Going back to school? Should you enroll in your student health plan or stay on your parent's plan?

Going back to school?

Find out whether you should enroll in your student health plan offered by your school or stay on your parent’s private health plan.

I’m young and healthy. Do I need health insurance?

Many people think health insurance is too expensive and not worth the trouble, but implementing health insurance may be easier and more affordable thank you think! It’s also a good idea to make sure you are protected with quality care in case of an emergency.

Where can I get health insurance?

Health insurance is available to you through many different resources: your school, the marketplace, your employer, your parent’s private plan, a private company, or the Medicaid expansion.

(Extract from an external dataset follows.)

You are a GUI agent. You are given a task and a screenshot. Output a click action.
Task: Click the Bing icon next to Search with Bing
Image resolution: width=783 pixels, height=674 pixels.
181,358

If I’m going to college, should I switch to student Health Plan?


  • Student health plans offer good coverage. Check the plan descriptions to get a better understanding of the coverage and its limits.

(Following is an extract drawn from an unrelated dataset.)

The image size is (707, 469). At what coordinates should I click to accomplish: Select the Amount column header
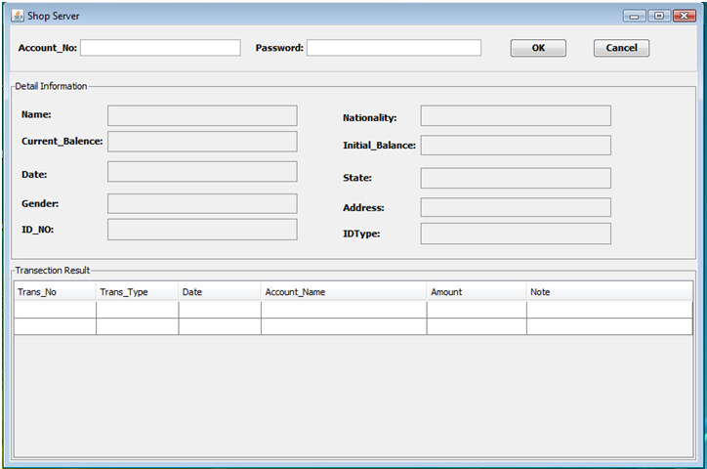tap(476, 292)
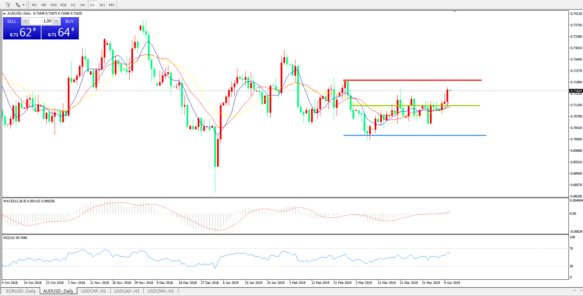Open the EURUSD-,Daily chart tab

(21, 291)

  • Your student plan is accepted by a network of providers in your college town, which is not a guarantee if you stay on your parent’s plan.

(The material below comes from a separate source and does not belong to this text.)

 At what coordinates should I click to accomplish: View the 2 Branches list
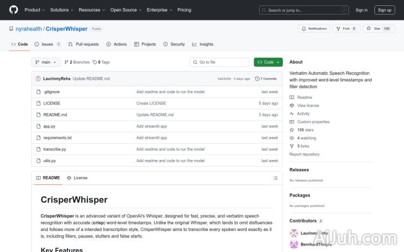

    • One likely in-network provider is your student health center on campus, which is very convenient.

  • Most student health insurance plans comply with the new regulations of the Affordable Care Act.


  • Your student health plan may not cover as much as your parent’s plan.

  • It may be that there are very few in-network providers in your hometown. Consider whether you will be needing more care in your college town or your home town.

  • Often, student health insurance plans require you to pay for one semester’s worth of premiums (six months) at once.

If I’m going to college, can I stay on my parents’ plan?

Even if U.S. citizens get married, live at a different address, have a child, start school, or are offered coverage by their employer, they can typically stay on their parent’s private health insurance plan until they turn 26. If the parent is or will soon be 65 (Medicare age), staying on that plan is not an option.


  • You don’t need to explore other insurance options.

  • You are likely already familiar with your benefits and in-network providers.

  • It’s simpler than switching insurance plans. 


  • In-network providers may not be nearby. Visiting out-of-network providers can be costly.

  • If you’re managing a chronic illness, are an athlete, or are prone to injuries and/or illnesses, you may need medical care more often, and may not have the coverage you need in your college town.

Can I enroll in my parent’s insurance and school-sponsored insurance?

You can be enrolled in your parent’s insurance and your school plan. Keep in mind, with this option, you will be paying two premiums for similar or overlapping coverage. One plan would become your primary plan and any claims not covered by that plan would be forwarded to the secondary insurer. This is considered coordination of benefits, which may not be the most logical choice for most people.

Conduct a provider search to determine if you would have coverage in your college town and your home town.

You can typically find this information by calling the member services number on your insurance card or visiting your insurer’s website.

Questions to consider:

  • Are in-network providers available in my college town?

  • Is the student health center, or another close-by clinic, in-network? 

  • Are in-network providers available in my hometown?

  • Are there penalties for visiting out-of-network providers?

  • What is the monthly premium?

  • What is the copay for primary care physicians, specialists, the emergency room, urgent care, etc.

  • Are dental and vision coverage included?